### AVAILABLE RECORDS:
<<<<
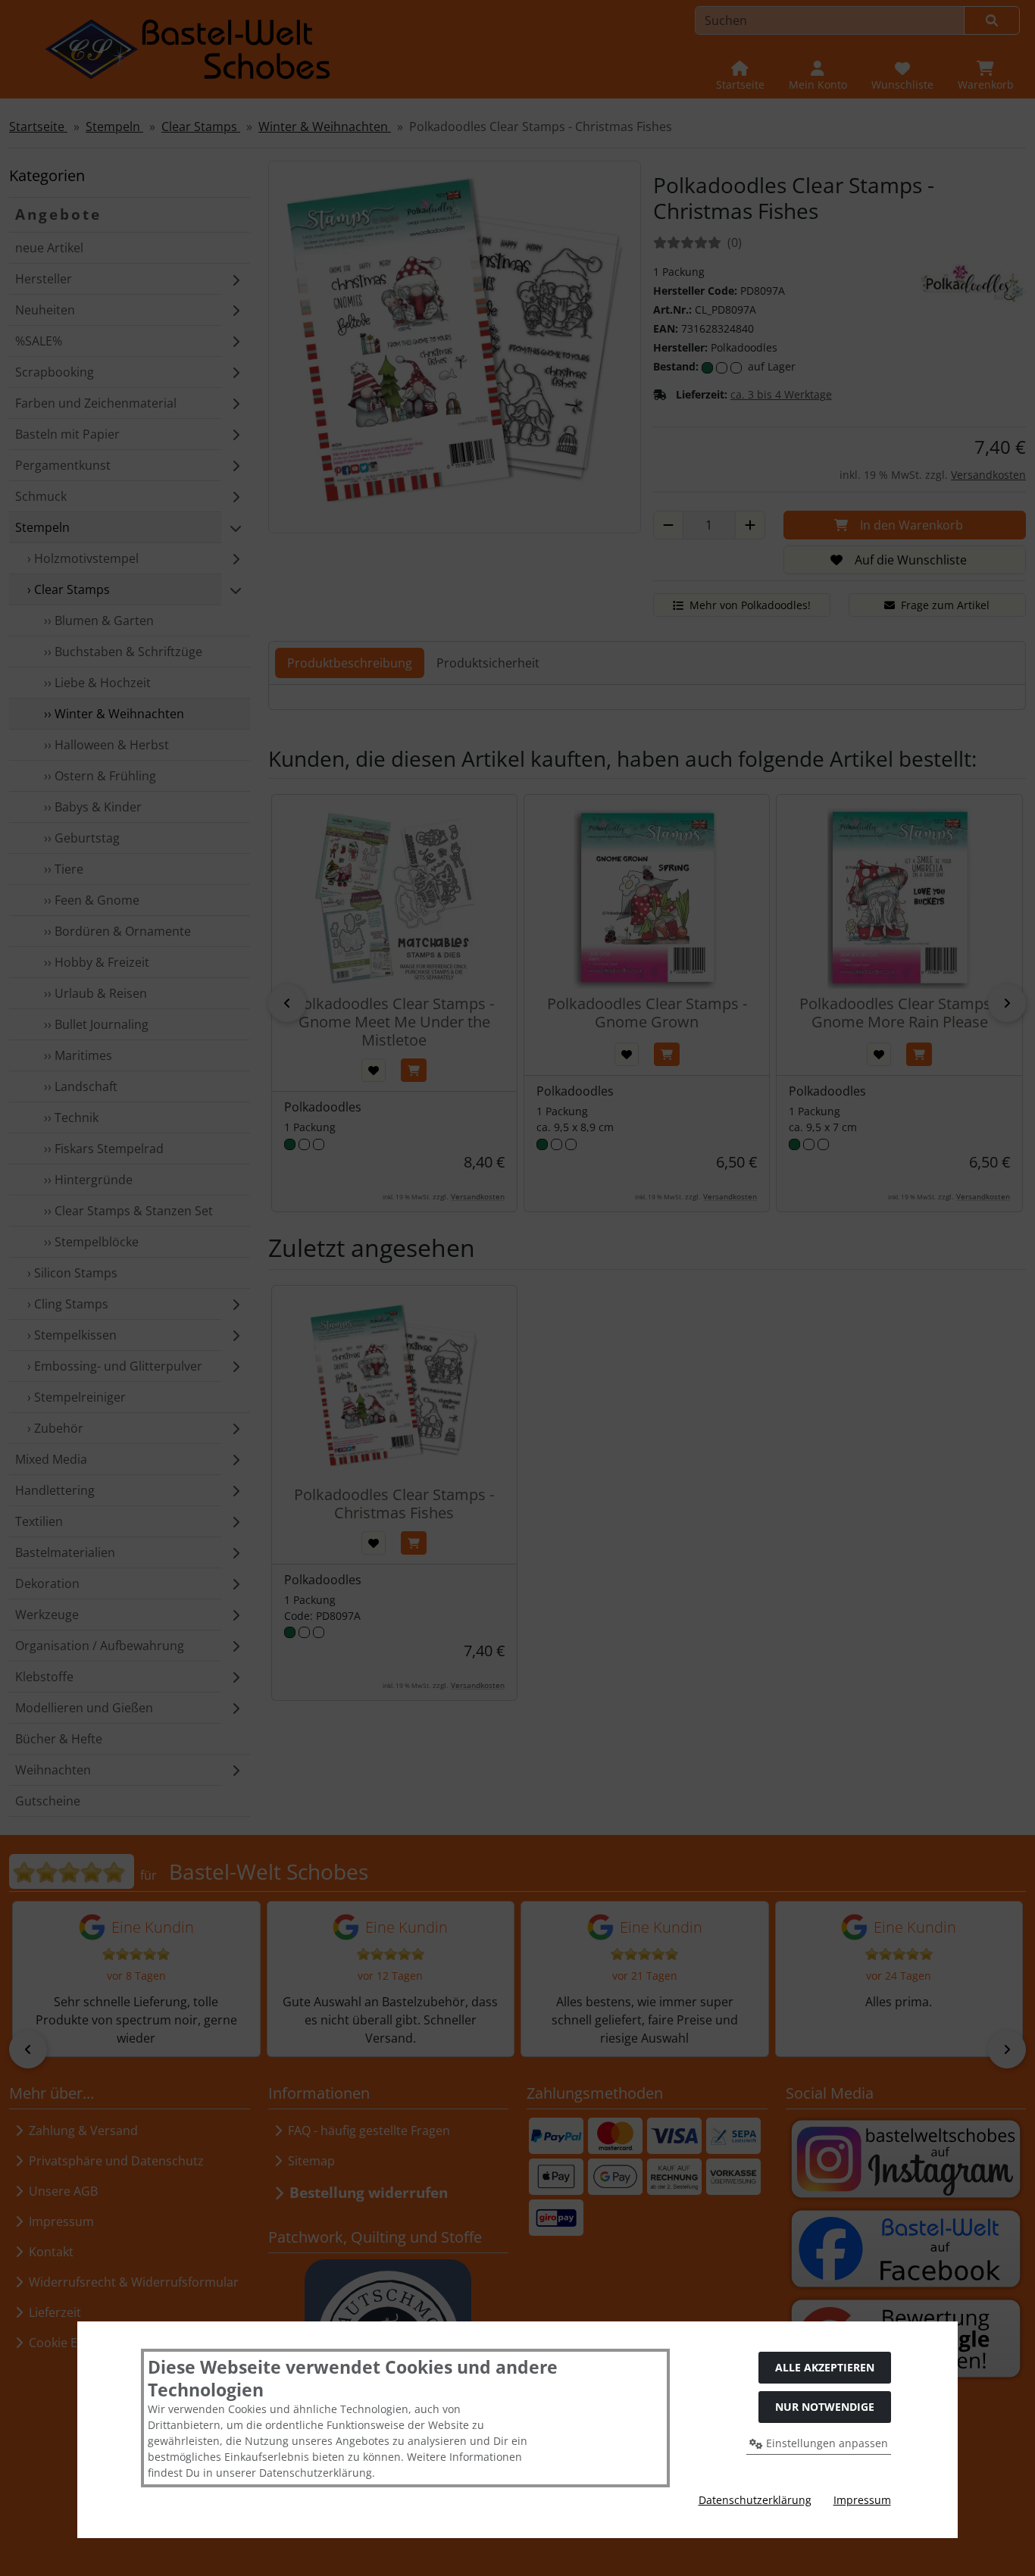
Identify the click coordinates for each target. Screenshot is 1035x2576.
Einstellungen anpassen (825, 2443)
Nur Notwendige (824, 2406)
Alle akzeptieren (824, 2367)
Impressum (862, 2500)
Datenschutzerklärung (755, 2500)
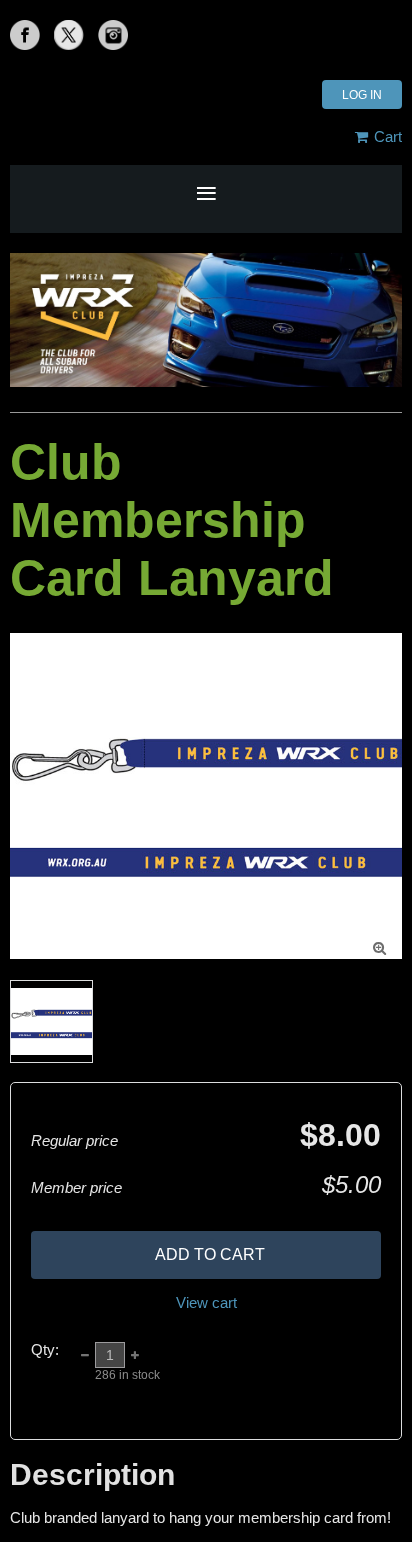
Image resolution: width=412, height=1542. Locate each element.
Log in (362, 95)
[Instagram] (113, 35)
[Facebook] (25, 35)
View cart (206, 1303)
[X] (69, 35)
>>>>
### THE TASK:
Your answer should contain only the lines from the beginning of the listing above through the line with "Log in (362, 95)", copied exactly and without the pictures.

### TASK RESULT:
Identify the click coordinates for each target. Screenshot is 1035x2576.
Einstellungen anpassen (825, 2443)
Nur Notwendige (824, 2406)
Alle akzeptieren (824, 2367)
Impressum (862, 2500)
Datenschutzerklärung (755, 2500)
Image resolution: width=412, height=1542. Locate each element.
Log in (362, 95)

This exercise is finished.